Delay Tactics Part II

These delay tactics become even more maddening when you consider the fact that our district personnel gets trained by special education law firms in how to do this, and how much districts pay to learn this information.  This most recent training cost the district about $200 per person to register, and our district sent at least one person to the training, probably two.  Then I'm told the building charged the usual rate of $600 for the room for one day, the same rate they would charge any other group to use it.  It's interesting though they used the WESELPA office for the training, and the WESELPA charged for it and paid for it, so they charged themselves.  The WESELPA also put out snacks and both hot and cold drinks as well as paying for a catered lunch.  All of this was done at the tax payers expense.  So, not only do we pay for our district personnel to go to these things, we pay for them to have snacks and lunch, and we pay for them to use the building that we paid for in the first place.

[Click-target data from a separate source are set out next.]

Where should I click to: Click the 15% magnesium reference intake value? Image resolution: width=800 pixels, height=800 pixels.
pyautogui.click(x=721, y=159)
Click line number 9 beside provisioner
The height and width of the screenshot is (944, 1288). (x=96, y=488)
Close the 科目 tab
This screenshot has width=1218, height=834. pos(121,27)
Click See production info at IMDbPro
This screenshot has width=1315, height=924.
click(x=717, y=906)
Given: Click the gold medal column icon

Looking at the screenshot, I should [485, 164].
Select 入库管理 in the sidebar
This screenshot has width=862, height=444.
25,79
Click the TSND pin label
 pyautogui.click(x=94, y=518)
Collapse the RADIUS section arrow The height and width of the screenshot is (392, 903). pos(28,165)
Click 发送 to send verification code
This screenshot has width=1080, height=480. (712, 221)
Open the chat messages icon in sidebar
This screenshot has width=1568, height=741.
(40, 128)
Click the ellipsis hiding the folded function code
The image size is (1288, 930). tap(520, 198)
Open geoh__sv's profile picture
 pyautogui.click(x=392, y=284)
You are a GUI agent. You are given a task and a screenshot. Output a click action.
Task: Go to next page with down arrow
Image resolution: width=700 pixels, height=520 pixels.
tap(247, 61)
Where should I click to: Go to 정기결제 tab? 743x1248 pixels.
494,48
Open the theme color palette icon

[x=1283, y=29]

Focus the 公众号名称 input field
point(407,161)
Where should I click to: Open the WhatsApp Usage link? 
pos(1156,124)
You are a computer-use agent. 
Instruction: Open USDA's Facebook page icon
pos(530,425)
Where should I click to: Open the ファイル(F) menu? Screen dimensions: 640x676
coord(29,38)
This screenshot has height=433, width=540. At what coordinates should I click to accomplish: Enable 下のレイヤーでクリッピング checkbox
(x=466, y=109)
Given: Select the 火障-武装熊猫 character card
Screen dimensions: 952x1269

Now, if you or I want to rent the room there for the day and give a training on something helpful to our students we would have to pay about $600 for the room.  And that wouldn't include hot and cold drinks and a catered lunch.  So how is it, when FF&F has a training at the WESELPA, the room is paid for by the WESELPA?  Shouldn't FF&F be paying for the room?  And how do snacks and lunch get included?  And then our districts pick up the tab for the training.  Our districts are funded by us, the building is owned by us, the people going to that training are paid by us, and all to learn how not to give the services and education our children are entitled to, and that we are entitled to their receiving!  I could see why WESELPA would pick up the tab for the room if FF&F was giving the training for free, but when they are charging the districts to come that seems a bit unethical on the part of the WESELPA and FF&F.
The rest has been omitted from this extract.